What to work on:
a: According to the coalition agreement text, what will the monthly income tax exemption be raised to?
b: Please quote the coalition agreement text word for word, beginning at the words "The new coalition also wants" and stopping after "by the state.".

### Text excerpt

The most important points of the coalition agreement for companies
The Reform Party, Estonia 200 and SDP announced a new coalition agreement, which stipulates, among other things, the increase of value added tax and corporate income tax, the removal of the lower income tax rate for regularly distributed profits and the introduction of a car tax. In the following, we highlight the most important points of the new coalition agreement.
Taxes
According to the coalition agreement, the value added tax will increase by 2% in 2024. From January 1, 2025, the lower VAT difference for accommodation service providers will also be removed, i.e., the VAT rate will rise from the current 9% to 22%.
In addition, the corporate income tax will increase by 2% in 2025. The personal income tax will also increase by the same amount, but at the same time there are plans to eliminate the currently valid tax curve and increase the income tax exemption to 700 euros per month. The coalition also plans to remove the lower rate of income tax on regularly distributed profits. This means that in the future, if regular dividends are paid, the income tax will increase from the current 14% to 22%.
The emerging coalition also wants to introduce a car tax from July 1, 2024, but its exact content is currently unknown.
According to the coalition agreement, the use of packaging and plastic is also supposed to be taxed in order to reduce the generation of packaging waste. It also aims to review environmental and resource fees and tax deforestation.
According to the coalition agreement, vices and health risk behaviours will continue to be taxed while preventing cross-border trade. Therefore, an increase in alcohol and tobacco excise is expected. In addition, the goal of the new coalition is to increase the state's tax revenue from gambling.
The emerging coalition also plans to give local governments the opportunity to introduce local taxes.
Green reform and circular economy
The emerging coalition wants, together with entrepreneurs, to shape Estonia's economic model into a climate-neutral and sustainable model.
In cooperation with scientists, experts, community associations and entrepreneurs, the plan is to adopt a climate law and create legal clarity and investment certainty to achieve climate goals.
The new coalition also wants to improve the functioning of the producer responsibility system for packaging waste and set a separate target rate for the recycling of sales packaging.
The coalition focuses on the development of circular solutions on high-impact economic sectors, i.e., resource-intensive industrial sectors, and creates targeted measures and programs to help companies increase efficiency and develop solutions for material recovery at a higher level.
In addition, the new coalition wants to promote circular economy business models and innovative ideas, such as the sharing economy and the product-as-a-service concept, also in terms of services provided by the state.
Energetics
The emerging coalition aims to make Estonia an exporter of renewable energy.
In order to achieve the 100% renewable electricity target, there is a desire to organize underbids with a price ceiling and floor, including faster construction of offshore wind farms.
The emerging coalition has set the goal of accelerating the planning, construction, and access to the network of renewable capacities.
In addition, there are plans to support industrial companies in making the energy transition and improving resource efficiency.
The new coalition also promises to invest in networks according to a coordinated plan of network companies with the aim of increasing weather resistance, cleaning the networks of phantom connections, strengthening connections with islands and giving the opportunity to connect new productions.
The plan is to separate oil shale mining from Eesti Energia and create a separate company. The separation of Elektrilevi from Eesti Energia is also desired to be completed.
The plan is to end the burning of wood in the industrial production of electricity and cooperate to end it in other European countries, but to use biomass in local cogeneration plants.

######
### Provided material

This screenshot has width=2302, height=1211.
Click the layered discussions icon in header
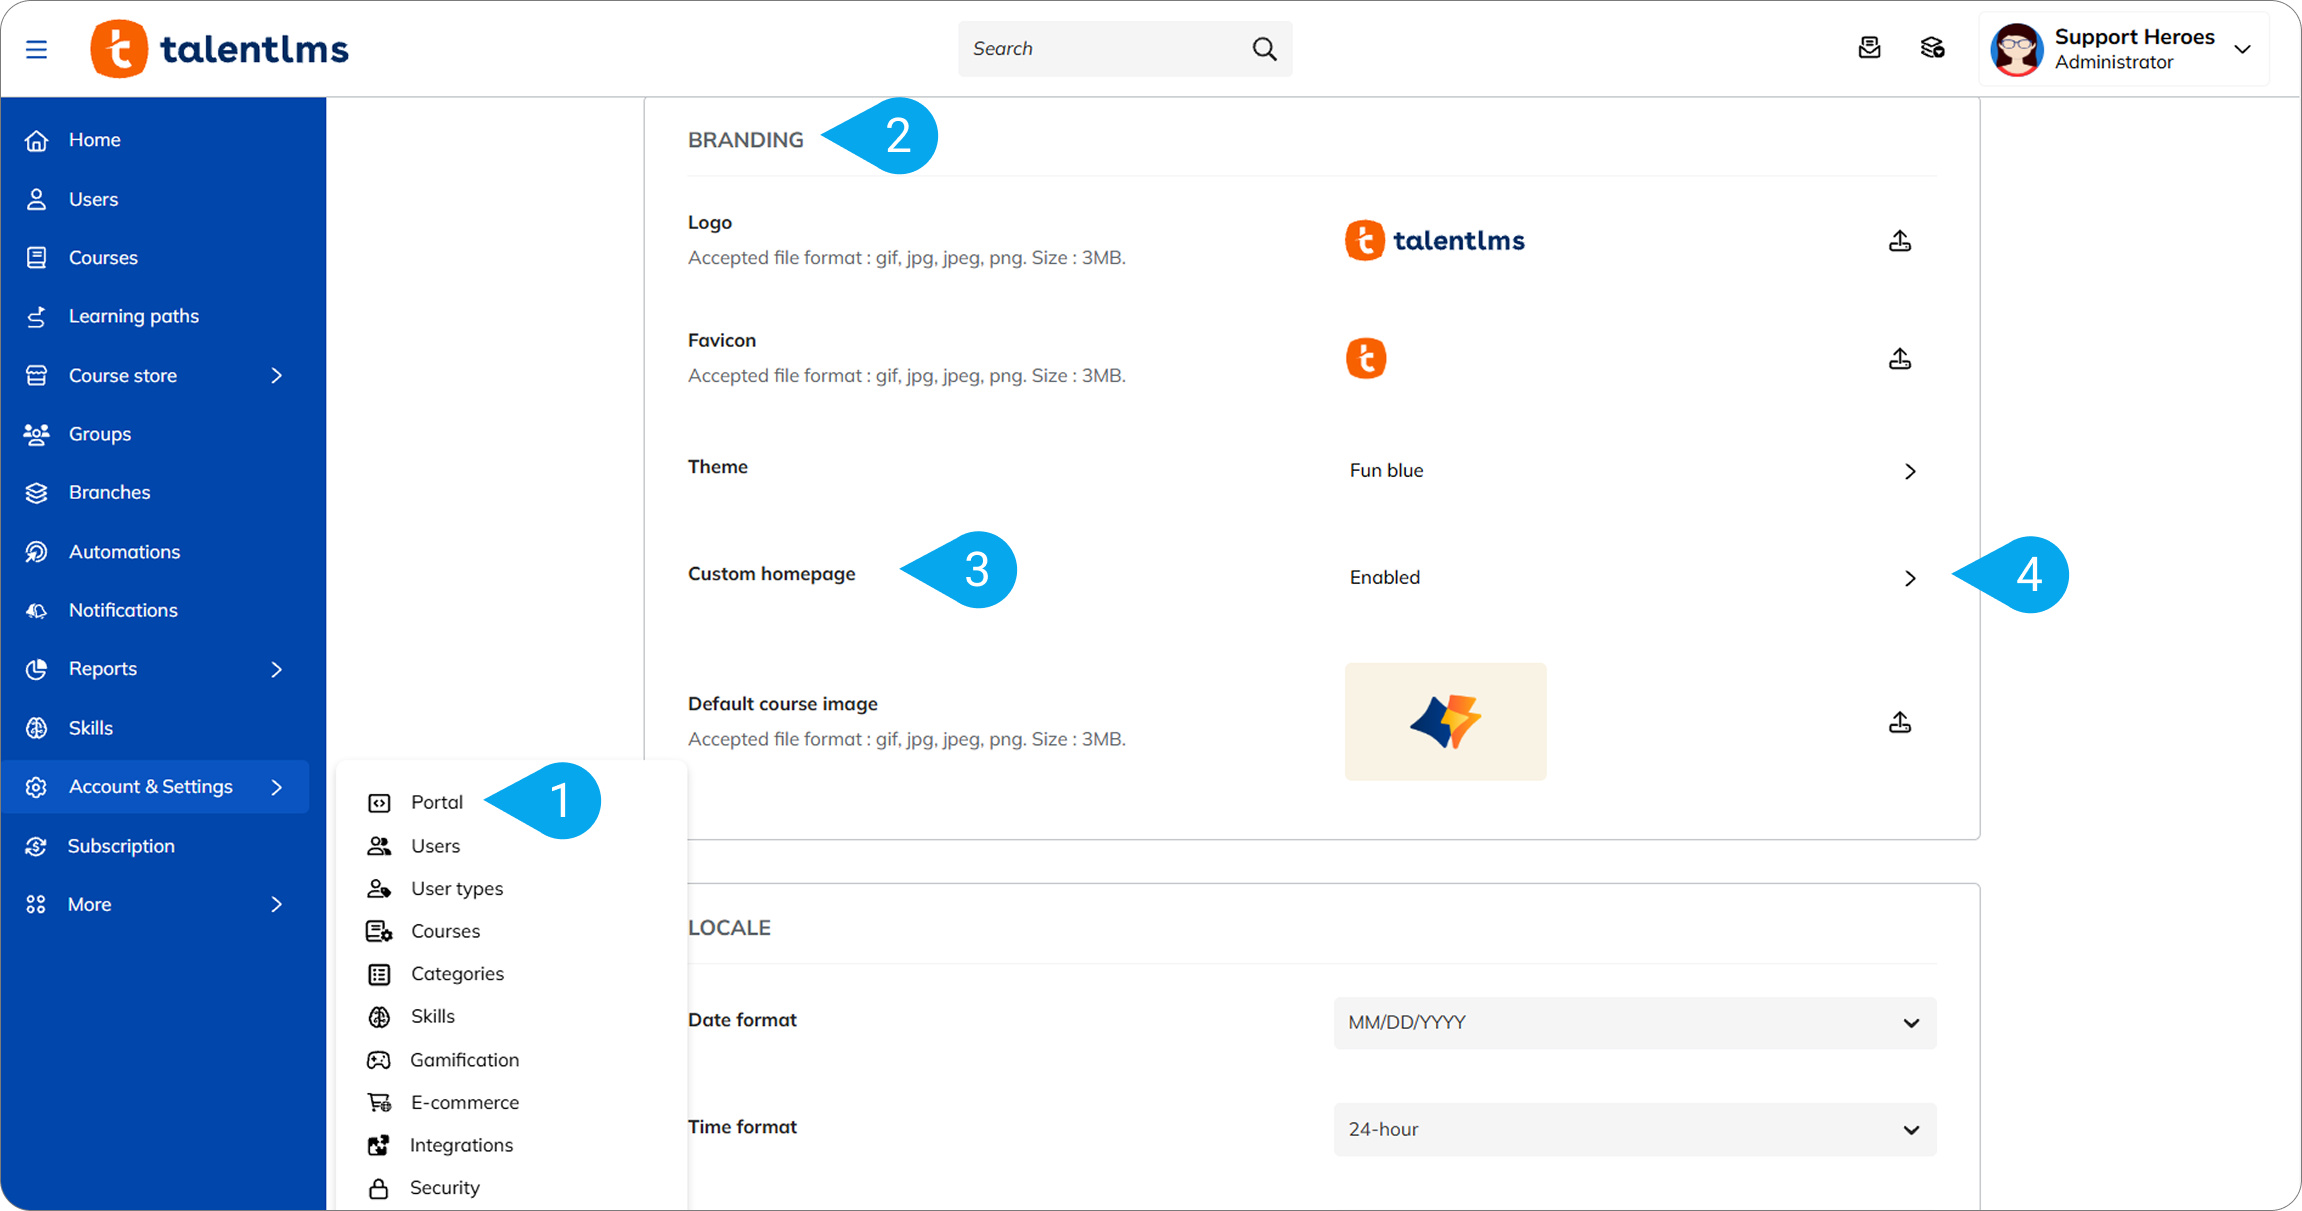pos(1932,48)
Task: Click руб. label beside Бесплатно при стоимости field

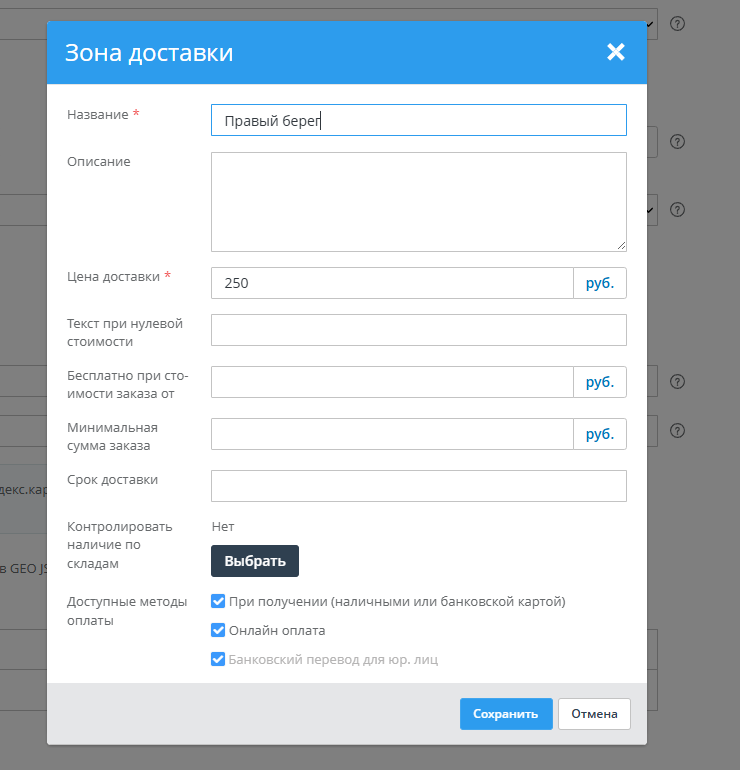Action: 599,382
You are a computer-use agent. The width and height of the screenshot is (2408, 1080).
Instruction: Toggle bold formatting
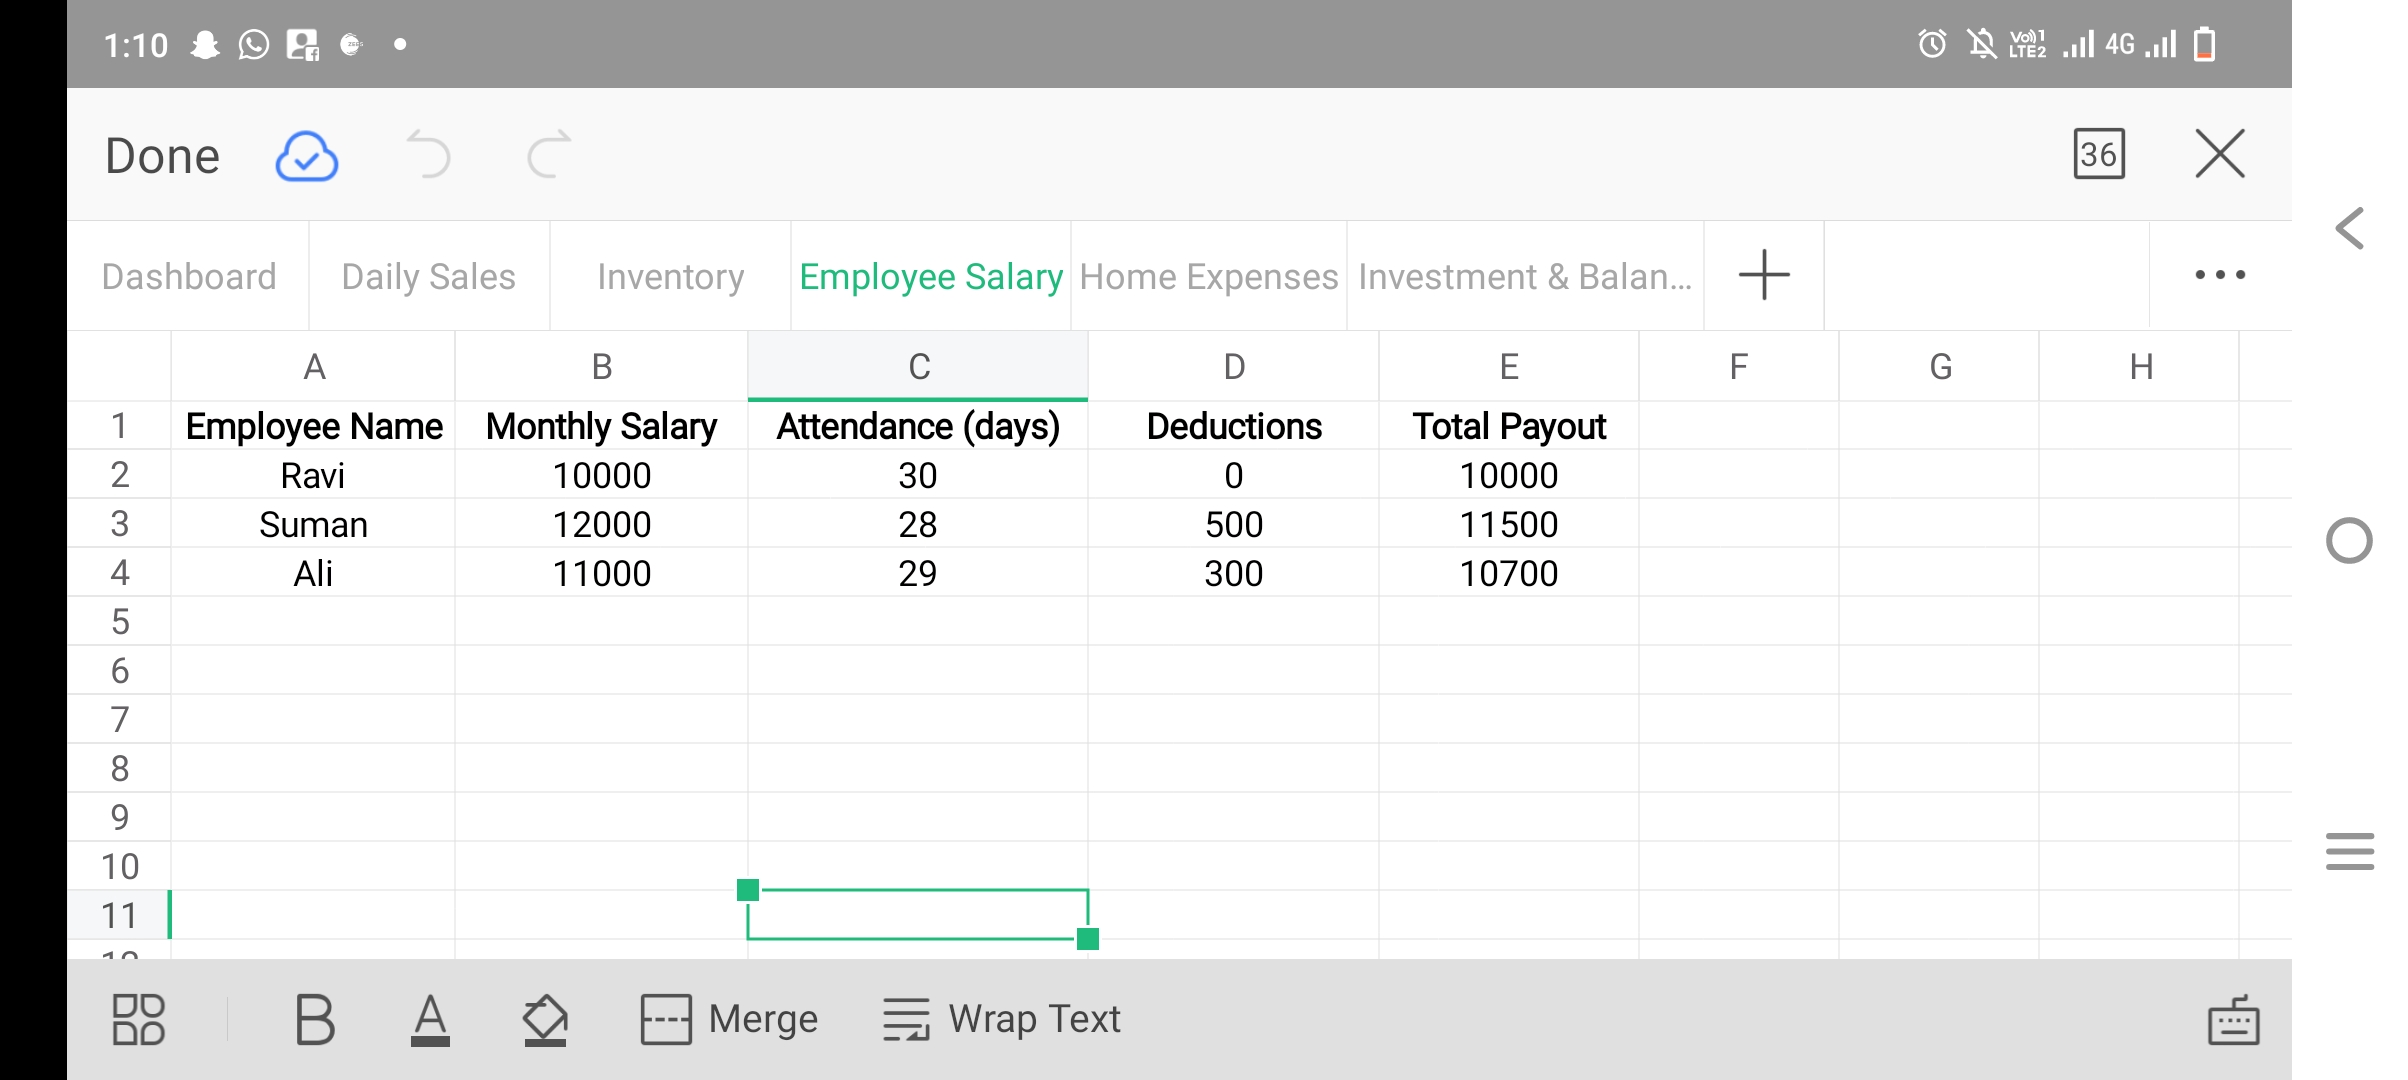[x=313, y=1019]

######

Results for each task:
a: 700 euros per month.

b:
The new coalition also wants to improve the functioning of the producer responsibility system for packaging waste and set a separate target rate for the recycling of sales packaging.
The coalition focuses on the development of circular solutions on high-impact economic sectors, i.e., resource-intensive industrial sectors, and creates targeted measures and programs to help companies increase efficiency and develop solutions for material recovery at a higher level.
In addition, the new coalition wants to promote circular economy business models and innovative ideas, such as the sharing economy and the product-as-a-service concept, also in terms of services provided by the state.